Les visages se fermèrent. Ce n'était pas la nouvelle qu'ils attendaient.

— Mais j'ai découvert autre chose. C'est un message enregistré. Il tourne en boucle, tout comme le ferait quelqu'un qui enverrait un appel de détresse. Peut-être que cette personne a saisi l'occasion de l'envoyer avant de perdre l'accès à un moyen de communication, supposa-t-elle justement. C'est là tout l'intérêt de laisser le message tourner en boucle.

— C'est un détail intéressant, Mlle Varane... releva Zorth en dressant son index. Cela voudrait dire que quelqu'un veut prévenir le détenteur de l'Œil de ne pas aller sur Kapu sans ce fameux Regard. Regard qui, comme l'a suggéré Mlle Ristoc, pourrait être le résultat de la présence d'un autre artefact identique. Ce qui signifie que, peu importe quand ce message a été enregistré, le détenteur de l'Œil était bien le destinataire de ce message. C'est l'éveil de ce dernier qui a provoqué la diffusion du message de détresse.

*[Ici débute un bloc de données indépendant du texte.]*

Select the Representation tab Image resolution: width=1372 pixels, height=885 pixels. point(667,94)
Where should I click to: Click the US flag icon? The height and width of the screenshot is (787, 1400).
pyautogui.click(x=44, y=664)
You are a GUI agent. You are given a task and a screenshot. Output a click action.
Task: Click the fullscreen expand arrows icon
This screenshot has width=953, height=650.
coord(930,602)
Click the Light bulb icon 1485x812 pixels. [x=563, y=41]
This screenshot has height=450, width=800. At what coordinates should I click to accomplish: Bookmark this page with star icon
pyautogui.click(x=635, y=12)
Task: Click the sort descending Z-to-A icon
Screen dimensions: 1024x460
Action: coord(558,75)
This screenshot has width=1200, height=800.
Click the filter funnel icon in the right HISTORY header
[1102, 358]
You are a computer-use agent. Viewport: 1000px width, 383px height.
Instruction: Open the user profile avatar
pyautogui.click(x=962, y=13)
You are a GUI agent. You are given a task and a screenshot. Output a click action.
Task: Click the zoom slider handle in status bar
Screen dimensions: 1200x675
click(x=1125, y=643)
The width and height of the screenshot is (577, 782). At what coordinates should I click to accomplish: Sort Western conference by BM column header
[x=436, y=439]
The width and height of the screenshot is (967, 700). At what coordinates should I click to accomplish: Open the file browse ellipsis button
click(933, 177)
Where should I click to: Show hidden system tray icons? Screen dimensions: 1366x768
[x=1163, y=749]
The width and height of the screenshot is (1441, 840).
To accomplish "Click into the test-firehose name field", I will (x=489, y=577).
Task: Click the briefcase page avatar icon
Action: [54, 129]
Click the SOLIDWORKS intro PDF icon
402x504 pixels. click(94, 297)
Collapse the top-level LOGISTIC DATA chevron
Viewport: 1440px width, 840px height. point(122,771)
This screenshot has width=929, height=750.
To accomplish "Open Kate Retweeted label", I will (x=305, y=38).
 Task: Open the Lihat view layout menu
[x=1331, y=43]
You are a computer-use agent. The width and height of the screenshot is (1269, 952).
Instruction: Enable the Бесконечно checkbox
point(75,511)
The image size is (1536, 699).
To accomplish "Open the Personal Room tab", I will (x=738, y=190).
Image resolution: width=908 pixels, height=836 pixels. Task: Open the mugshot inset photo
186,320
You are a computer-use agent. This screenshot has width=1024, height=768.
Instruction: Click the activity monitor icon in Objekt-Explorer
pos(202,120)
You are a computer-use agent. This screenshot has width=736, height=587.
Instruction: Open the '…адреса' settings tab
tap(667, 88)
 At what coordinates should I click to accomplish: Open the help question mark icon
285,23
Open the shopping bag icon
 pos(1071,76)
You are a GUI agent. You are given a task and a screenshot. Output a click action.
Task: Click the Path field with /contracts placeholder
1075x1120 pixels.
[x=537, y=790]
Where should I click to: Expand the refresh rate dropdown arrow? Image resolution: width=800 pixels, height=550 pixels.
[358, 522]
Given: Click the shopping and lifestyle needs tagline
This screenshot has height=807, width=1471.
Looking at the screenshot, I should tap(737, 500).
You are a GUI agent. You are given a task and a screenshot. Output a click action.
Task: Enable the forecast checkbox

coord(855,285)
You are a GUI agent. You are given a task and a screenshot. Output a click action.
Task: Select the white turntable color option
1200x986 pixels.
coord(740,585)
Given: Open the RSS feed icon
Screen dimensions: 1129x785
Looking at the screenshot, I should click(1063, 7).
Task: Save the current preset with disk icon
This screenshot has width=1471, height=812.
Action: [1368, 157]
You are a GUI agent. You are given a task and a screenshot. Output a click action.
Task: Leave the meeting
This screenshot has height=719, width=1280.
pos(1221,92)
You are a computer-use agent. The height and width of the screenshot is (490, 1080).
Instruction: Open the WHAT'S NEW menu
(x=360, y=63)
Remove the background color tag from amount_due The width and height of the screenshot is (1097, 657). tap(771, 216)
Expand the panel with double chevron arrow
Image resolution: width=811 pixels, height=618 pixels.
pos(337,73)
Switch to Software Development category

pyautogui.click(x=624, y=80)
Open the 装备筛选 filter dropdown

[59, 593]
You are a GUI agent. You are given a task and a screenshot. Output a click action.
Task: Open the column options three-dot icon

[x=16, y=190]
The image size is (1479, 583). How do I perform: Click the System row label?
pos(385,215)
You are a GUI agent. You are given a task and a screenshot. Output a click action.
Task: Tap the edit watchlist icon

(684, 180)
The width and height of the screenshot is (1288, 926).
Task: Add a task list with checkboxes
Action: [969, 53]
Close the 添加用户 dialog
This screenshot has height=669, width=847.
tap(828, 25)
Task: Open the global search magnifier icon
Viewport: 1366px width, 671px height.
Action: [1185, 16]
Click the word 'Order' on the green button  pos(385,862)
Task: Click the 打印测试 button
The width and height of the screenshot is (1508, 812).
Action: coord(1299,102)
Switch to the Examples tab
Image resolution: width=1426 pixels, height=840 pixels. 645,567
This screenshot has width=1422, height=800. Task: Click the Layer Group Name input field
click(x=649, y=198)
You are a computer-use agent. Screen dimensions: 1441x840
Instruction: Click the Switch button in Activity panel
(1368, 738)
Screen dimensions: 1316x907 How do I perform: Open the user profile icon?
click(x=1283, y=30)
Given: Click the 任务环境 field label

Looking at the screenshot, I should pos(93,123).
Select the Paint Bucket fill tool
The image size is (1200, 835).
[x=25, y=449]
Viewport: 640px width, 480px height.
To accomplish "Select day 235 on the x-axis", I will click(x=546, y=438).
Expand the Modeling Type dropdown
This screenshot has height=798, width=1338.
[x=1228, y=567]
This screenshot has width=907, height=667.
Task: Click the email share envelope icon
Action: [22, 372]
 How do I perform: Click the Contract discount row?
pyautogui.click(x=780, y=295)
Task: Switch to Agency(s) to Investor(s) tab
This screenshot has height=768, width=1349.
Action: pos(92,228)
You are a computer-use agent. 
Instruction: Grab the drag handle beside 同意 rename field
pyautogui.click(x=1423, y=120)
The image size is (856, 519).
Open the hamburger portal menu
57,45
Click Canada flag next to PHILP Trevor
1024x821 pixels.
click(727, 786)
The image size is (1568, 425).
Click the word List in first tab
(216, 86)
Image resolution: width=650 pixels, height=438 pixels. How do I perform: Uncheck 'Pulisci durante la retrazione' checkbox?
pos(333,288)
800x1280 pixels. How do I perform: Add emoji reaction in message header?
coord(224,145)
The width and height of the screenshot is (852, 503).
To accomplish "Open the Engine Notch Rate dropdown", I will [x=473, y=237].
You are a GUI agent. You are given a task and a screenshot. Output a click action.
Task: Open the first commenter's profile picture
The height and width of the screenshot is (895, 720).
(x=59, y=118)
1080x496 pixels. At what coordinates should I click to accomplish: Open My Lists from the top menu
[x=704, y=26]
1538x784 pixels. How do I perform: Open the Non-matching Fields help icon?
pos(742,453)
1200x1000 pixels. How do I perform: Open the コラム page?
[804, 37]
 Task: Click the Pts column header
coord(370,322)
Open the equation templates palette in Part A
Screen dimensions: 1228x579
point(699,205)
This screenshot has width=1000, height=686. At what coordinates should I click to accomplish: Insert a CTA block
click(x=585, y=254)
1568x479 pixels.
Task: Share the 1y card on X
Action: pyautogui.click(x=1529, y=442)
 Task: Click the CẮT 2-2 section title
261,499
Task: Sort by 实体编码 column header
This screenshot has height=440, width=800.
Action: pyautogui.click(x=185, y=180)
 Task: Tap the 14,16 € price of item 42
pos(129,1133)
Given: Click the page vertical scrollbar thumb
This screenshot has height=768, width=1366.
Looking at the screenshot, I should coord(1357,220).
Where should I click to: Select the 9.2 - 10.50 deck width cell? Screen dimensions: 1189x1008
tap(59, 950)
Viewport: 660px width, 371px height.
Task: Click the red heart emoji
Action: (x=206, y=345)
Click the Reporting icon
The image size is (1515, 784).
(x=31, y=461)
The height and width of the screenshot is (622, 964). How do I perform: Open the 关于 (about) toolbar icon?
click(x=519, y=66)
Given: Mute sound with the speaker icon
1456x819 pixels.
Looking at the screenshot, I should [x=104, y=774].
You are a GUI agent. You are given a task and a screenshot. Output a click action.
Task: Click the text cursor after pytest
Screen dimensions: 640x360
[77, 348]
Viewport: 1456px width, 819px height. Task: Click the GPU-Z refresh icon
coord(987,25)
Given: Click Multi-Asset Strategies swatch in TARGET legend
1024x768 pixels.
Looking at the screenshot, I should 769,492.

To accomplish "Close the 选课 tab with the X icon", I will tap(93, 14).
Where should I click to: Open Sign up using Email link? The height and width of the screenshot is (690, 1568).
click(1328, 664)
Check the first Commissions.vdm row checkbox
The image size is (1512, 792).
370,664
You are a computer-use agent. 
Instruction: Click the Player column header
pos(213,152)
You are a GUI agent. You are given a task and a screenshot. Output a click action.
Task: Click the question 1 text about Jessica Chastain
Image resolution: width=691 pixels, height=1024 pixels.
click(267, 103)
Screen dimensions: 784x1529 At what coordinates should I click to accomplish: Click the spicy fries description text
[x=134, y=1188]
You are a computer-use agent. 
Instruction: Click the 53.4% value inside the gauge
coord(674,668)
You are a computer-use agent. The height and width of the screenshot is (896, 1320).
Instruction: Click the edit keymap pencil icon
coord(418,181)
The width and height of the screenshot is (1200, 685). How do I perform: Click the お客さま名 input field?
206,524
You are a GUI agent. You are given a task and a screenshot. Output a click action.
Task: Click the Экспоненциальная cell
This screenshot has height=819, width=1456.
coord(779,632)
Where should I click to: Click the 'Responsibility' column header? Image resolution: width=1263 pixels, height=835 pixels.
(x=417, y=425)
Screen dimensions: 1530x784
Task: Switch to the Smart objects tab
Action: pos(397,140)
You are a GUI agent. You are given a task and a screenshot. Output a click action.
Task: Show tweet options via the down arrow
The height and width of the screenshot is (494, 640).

— Si je peux me permettre, interrompit Brizbi. Maintenant, que vous soulevez ce point, la fréquence très spécifique sur laquelle le message se diffuse suppose que seul cet objet peut le recevoir, un peu comme le fonctionnement d'un émetteur et d'un récepteur.

— Alors, il semblerait que nous ayons un changement d'itinéraire... conclut Zorth, plus déterminé que jamais.

L’équipage échangea un regard inquiet mais confiant. Kybop se sentit soulagée de compter Zorth Kydine à nouveau parmi eux. Cela la délestait du poids des décisions, qu'elle lui laissait volontiers.


GOLTONS II - SALLE DE LA PIERRE DES ANCIENS

Drike et Fiora se retrouvèrent enfin. Il était toujours sans nouvelles de son frère, ce qui commença à vraiment l'inquiéter. Fiora était prise par ses plans, son esprit en ébullition. Elle avait tant à perdre… Tant à gagner.

— C'est quoi la suite ? demanda-t-il.

— La suite ? Je ne sais pas. Ils ne feront rien sur Kapu. Nous allons attendre qu'ils partent pour une autre destination. Laissons-les perdre leur temps et profitons-en pour nous reposer et peaufiner nos préparatifs. La priorité, c'est de tuer les Sangs Rouges et la princesse au plus vite.

— Et la régente ?

— Bogz s'en chargea, répondit-elle sur un ton peu assuré.

— Avez-vous des nouvelles ?

— Non. Mais c'est un idiot ; s'il se trouve, il ne sait même pas comment allumer son visiocommunicateur.

— Si, il…

— SILENCE ! aboya Fiora.

Elle l'interrompit pour éviter d'aborder le sujet de Bogz. Elle savait très bien qu'il n'était plus, et elle ne voulait surtout pas que cela se sache. Drike pourrait alors ne plus être de la partie, et elle avait besoin de tous ses sbires à ses côtés. Drike comprit que le sujet était clos. Malgré sa frustration, il continua son interrogatoire.

— Et pour Tiger et Lozy?

— Ils nous causent plus d'ennuis qu'autre chose, mais j'allais avoir besoin d'eux. Viendrait le temps où les Golts brilleraient enfin à travers tout l'univers.